The params class pattern

Many Puppet modules out there since Puppet 2.6 have begun using this pattern:

puppetlabs-mysql/manifests/server.pp

class mysql::server (
  $config_file             = $mysql::params::config_file,
  $manage_config_file      = $mysql::params::manage_config_file,
  $old_root_password       = $mysql::params::old_root_password,
  $override_options        = {},
  $package_ensure          = $mysql::params::server_package_ensure,
  $package_name            = $mysql::params::server_package_name,
  $purge_conf_dir          = $mysql::params::purge_conf_dir,
  $remove_default_accounts = false,
  $restart                 = $mysql::params::restart,
  $root_group              = $mysql::params::root_group,
  $root_password           = $mysql::params::root_password,
  $service_enabled         = $mysql::params::server_service_enabled,
  $service_manage          = $mysql::params::server_service_manage,
  $service_name            = $mysql::params::server_service_name,
  $service_provider        = $mysql::params::server_service_provider,
  # Deprecated parameters
  $enabled                 = undef,
  $manage_service          = undef
) inherits mysql::params {

  ## Puppet goodness goes here
}

If you’re not familiar, this is a Puppet class definition for mysql::server that has several parameters defined and defaulted to values that come out of the mysql::params class. The mysql::params class looks a bit like this:

puppetlabs-mysql/manifests/params.pp

class mysql::params {
  case $::osfamily {
    'RedHat': {
      if $::operatingsystem == 'Fedora' and (is_integer($::operatingsystemrelease) and $::operatingsystemrelease >= 19 or $::operatingsystemrelease == "Rawhide") {
        $client_package_name = 'mariadb'
        $server_package_name = 'mariadb-server'
      } else {
        $client_package_name = 'mysql'
        $server_package_name = 'mysql-server'
      }
      $basedir             = '/usr'
      $config_file         = '/etc/my.cnf'
      $datadir             = '/var/lib/mysql'
      $log_error           = '/var/log/mysqld.log'
      $pidfile             = '/var/run/mysqld/mysqld.pid'
      $root_group          = 'root'
    }

    'Debian': {
      ## More parameters defined here
    }
  }
}

This pattern puts all conditional logic for all the variables/parameters used in the module inside one class – the mysql::params class.

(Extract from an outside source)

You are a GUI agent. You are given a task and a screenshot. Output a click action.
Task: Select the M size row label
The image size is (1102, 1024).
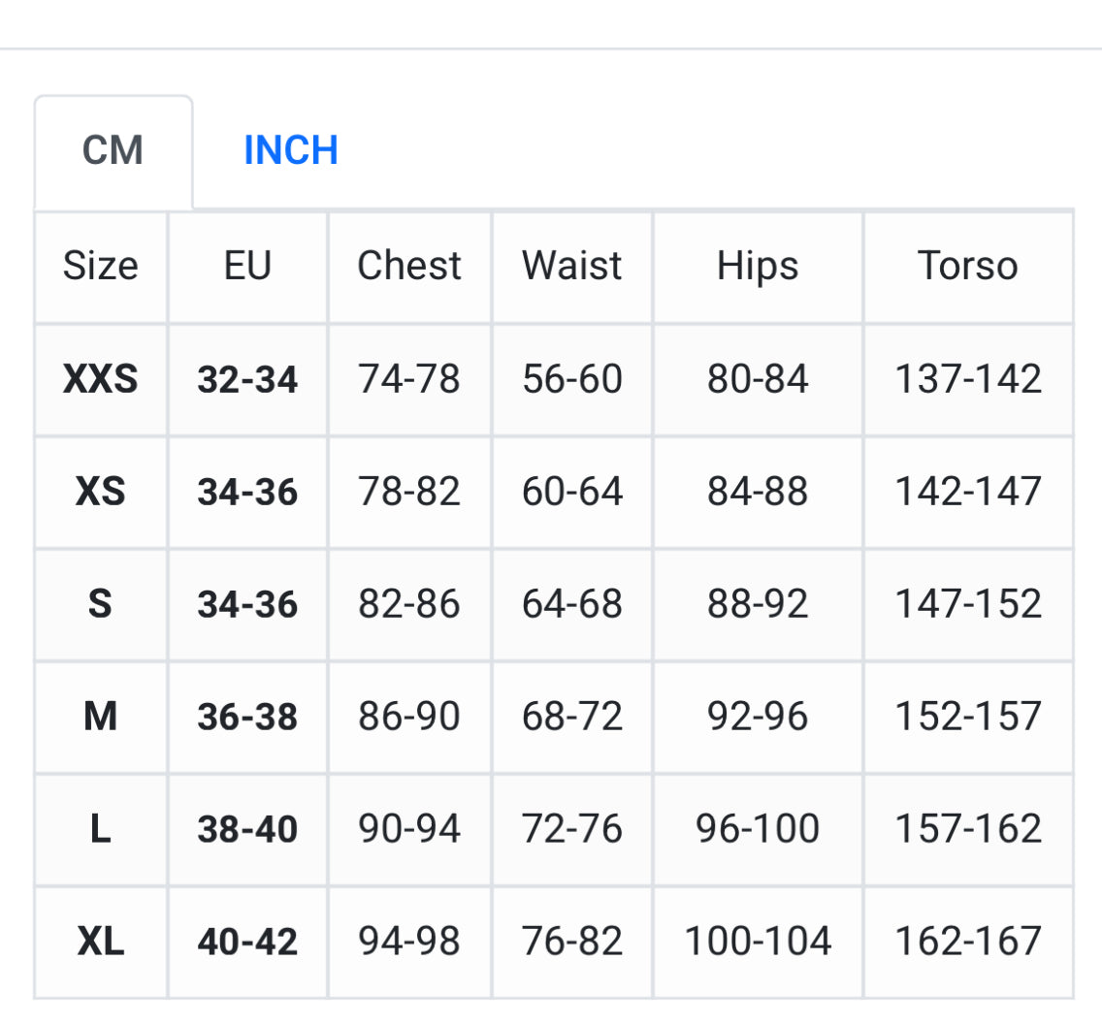click(x=101, y=717)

It’s called the ‘params class pattern’ because we suck at naming things.

Pros:

All conditional logic is in a single class
You always know which class to seek out if you need to change any of the logic used to determine a variable’s value
You can use the include function because parameters for each class will be defaulted to the values that came out of the params class
If you need to override the value of a particular parameter, you can still use the parameterized class declaration syntax to do so
Anyone using Puppet version 2.6 or higher can use it (i.e. anyone who’s been using Puppet since about 2010).

Cons:

Conditional logic is repeated in every module
You will need to use inheritance to inherit parameter values in each subclass
It’s another place to look if you ALSO use Hiera inside the module
Data is inside the manifest, so business logic is also inside params.pp

Hiera defaults pattern

When Hiera hit the scene, one of the first things people tried to do was to incorporate it into existing modules. The logic at that time was that you could keep all parameter defaults inside Hiera, rid yourself of the params class, and then just make Hiera calls out for your data. This pattern looks like this:

puppetlabs-mysql/manifests/server.pp

class mysql::server (
  $config_file             = hiera('mysql::params::config_file', 'default value'),
  $manage_config_file      = hiera('mysql::params::manage_config_file', 'default value'),
  $old_root_password       = hiera('mysql::params::old_root_password', 'default value'),
  ## Repeat the above pattern
) {

  ## Puppet goodness goes here
}

Pros:

All data is locked up in Hiera (and its multiple backends)
Default values can be provided if a Hiera lookup fails

Cons:

You need to have Hiera installed, enabled, and configured to use this pattern
All data, including non-business logic, is in Hiera
If you use the default value, data could either come from Hiera OR the default (multiple places to look when debugging)

Hybrid data model

This pattern is for those people who want the portability of the params.pp class combined with the power of Hiera. Because it’s a hybrid, there are multiple ways that people have set it up. Here’s a general example:

puppetlabs-mysql/manifests/server.pp

class mysql::server (
  $config_file             = hiera('mysql::params::config_file', $mysql::params::config_file),
  $manage_config_file      = hiera('mysql::params::manage_config_file', $mysql::params::manage_config_file),
  $old_root_password       = hiera('mysql::params::old_root_password', $mysql::params::old_root_password),
  ## Repeat the above pattern
) inherits mysql::params {

Pros:

Data is sought from Hiera first and then defaulted back to the params class parameter
Keep non-business logic (i.e. OS specific data) in the params class and business logic in Hiera
Added benefits of both models

Cons:

Where did the variable get set – Hiera or the params class? Debugging can be hard
Requires Hiera to be setup to use the module
If you fudge a variable name in Hiera, you get the params class default – see Con #1

Hiera data bindings in Puppet 3.x.x

In Puppet 3.0.0, there was a concept introduced called Data Bindings. This created a federated data model automatically incorporating a Hiera lookup. Previously, the order that Puppet would use to determine the value of a parameter was to first use a value passed with the parameterized class declaration syntax (i.e. the below:).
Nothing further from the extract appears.